Jean Béliveau n'a pas été seulement une idole de jeunesse pour moi. Il a été aussi un précieux allié du jeune journaliste que j'étais lorsque je tentais désespérément de me faire confirmer un scoop.

On était au début de janvier 1989, en toute fin de journée, au beau milieu de la semaine, lorsqu'un collègue de la section des sports au Journal de Montréal m'appelle pour me dire qu'il vient d'apprendre que la Brasserie Molson serait sur le point d'annoncer sa fusion avec la Brasserie O'Keefe, sa rivale de toujours au Québec.

«Fais-toi confirmer ça au plus vite, mes sources sont bien certaines de ce qu'elles avancent», m'avait lancé le collègue Mario Brisebois.

Confirmer, confirmer, ce n'était pas évident. Il était rendu 18h, tout le monde avait quitté le bureau, aucun analyste n'était disponible pour au moins commenter la probabilité de cette éventuelle grosse transaction.

C'est alors que m'est venue l'idée de communiquer avec Jean Béliveau. L'ex-capitaine du Canadien siégeait depuis plusieurs années déjà au conseil d'administration des Compagnies Molson.

Ce ne serait pas compliqué de le joindre à la maison parce que le nom et le numéro de téléphone de cette grande vedette - à l'humilité encore mille fois plus grande que son monumental statut - apparaissaient dans les pages de l'annuaire téléphonique de la ville de Longueuil.

J'ai soudainement eu au bout du fil Jean Béliveau, à qui je me suis empressé de demander s'il avait la gentillesse de me confirmer que Molson et O'Keefe allaient annoncer leur fusion le lendemain matin.

D'une politesse et d'une patience exemplaires, Jean Béliveau me fit rapidement comprendre qu'il était hors de question pour lui de me confirmer quoi que ce soit.

«Vous savez très bien, M. Décarie, que les discussions qui se déroulent lors d'un conseil d'administration sont confidentielles et qu'elles doivent demeurer secrètes», me rappela-t-il à quelques occasions.

Au bout de 10 minutes de tentatives désespérées, de supplications diverses, de promesses d'anonymat total et éternel, Jean Béliveau refusait toujours fermement de me confirmer quoi que ce soit.

En désespoir de cause, je lui ai expliqué que mes patrons allaient me forcer à sortir la nouvelle quoi qu'il advienne et que je craignais de me couvrir de ridicule si la fusion n'était pas confirmée le lendemain.

«Est-ce que vous pouvez au moins me dire que je n'aurai pas l'air fou demain?» ai-je ultimement plaidé. «Selon moi, vous ne devriez pas avoir l'air trop fou», me répondit l'homme, pleinement conscient qu'il venait de me libérer la conscience pour la nuit.

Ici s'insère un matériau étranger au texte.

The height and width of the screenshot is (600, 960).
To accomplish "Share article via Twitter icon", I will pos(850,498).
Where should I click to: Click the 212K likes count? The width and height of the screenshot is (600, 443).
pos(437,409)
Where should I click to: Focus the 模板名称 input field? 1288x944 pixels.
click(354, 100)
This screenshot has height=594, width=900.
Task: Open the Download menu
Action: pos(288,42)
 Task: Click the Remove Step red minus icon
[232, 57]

Le lendemain, toute la une du Journal était consacrée à la fusion Molson-O'Keefe.

Il ne s'agit pas ici de révéler l'identité d'une source parce qu'il s'agit de Jean Béliveau, mais de témoigner de la qualité, de la grâce et de la générosité de ce grand homme qu'il a été durant toute sa carrière sportive et après à titre de premier ambassadeur du Canadien.

En affaires, Jean Béliveau affichait la même discipline spartiate qu'il avait observée durant sa vie d'athlète. Vice-président aux relations publiques du Canadien, le grand Jean Béliveau avait été invité à siéger au conseil d'administration des Compagnies Molson.

Un de ses collègues administrateurs m'avait expliqué à l'époque qu'il se présentait toujours aux réunions du C.A. très bien préparé, mieux que certains administrateurs de carrière. Il lisait les documents pertinents aux rencontres, se tenait au courant de l'actualité financière et pouvait donner son point de vue.

Comme à l'époque où il sautait sur la patinoire, Jean Béliveau ne tenait pas à faire de la figuration. Intelligent, il avait refusé l'offre que Jean Chrétien lui a faite de devenir gouverneur général du Canada. Jean Béliveau n'était pas un figurant, il était un gagnant.